- _Your objective_
Print the entries below word for word, omitting the pictures.

- _Supplied data_
+ + + + + + +

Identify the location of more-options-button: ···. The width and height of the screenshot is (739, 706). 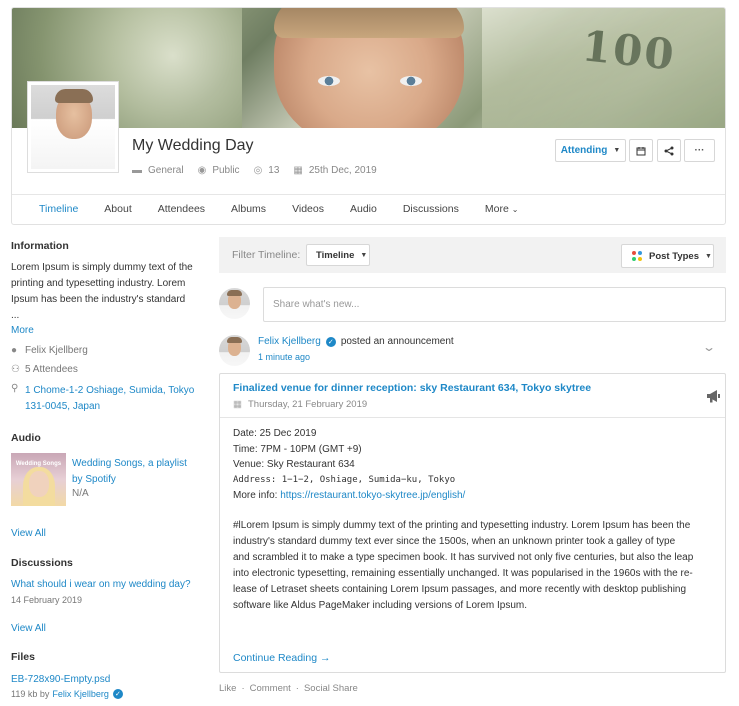
(700, 150).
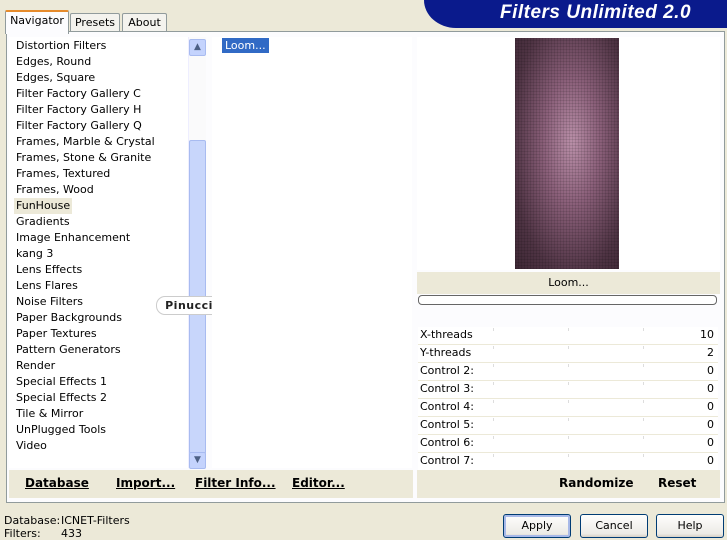  I want to click on control-row: Control 6: 0, so click(568, 444).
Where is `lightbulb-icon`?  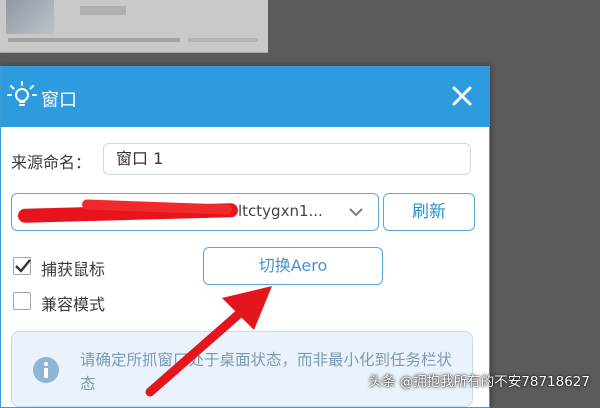
lightbulb-icon is located at coordinates (22, 94).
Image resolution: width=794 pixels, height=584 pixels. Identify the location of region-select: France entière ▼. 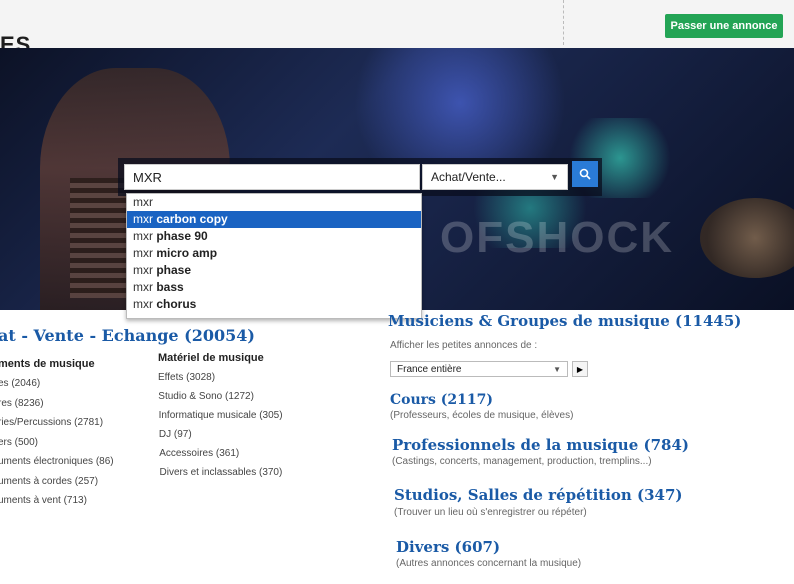
(479, 369).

+ + + + + + +

- _Result of this task_
Identify the location of more-options-button: ···. The width and height of the screenshot is (739, 706). 
(700, 150).
  I want to click on control-row: Control 6: 0, so click(568, 444).
Where is `lightbulb-icon`?  
lightbulb-icon is located at coordinates (22, 94).
Image resolution: width=794 pixels, height=584 pixels. Identify the location of region-select: France entière ▼. 
(479, 369).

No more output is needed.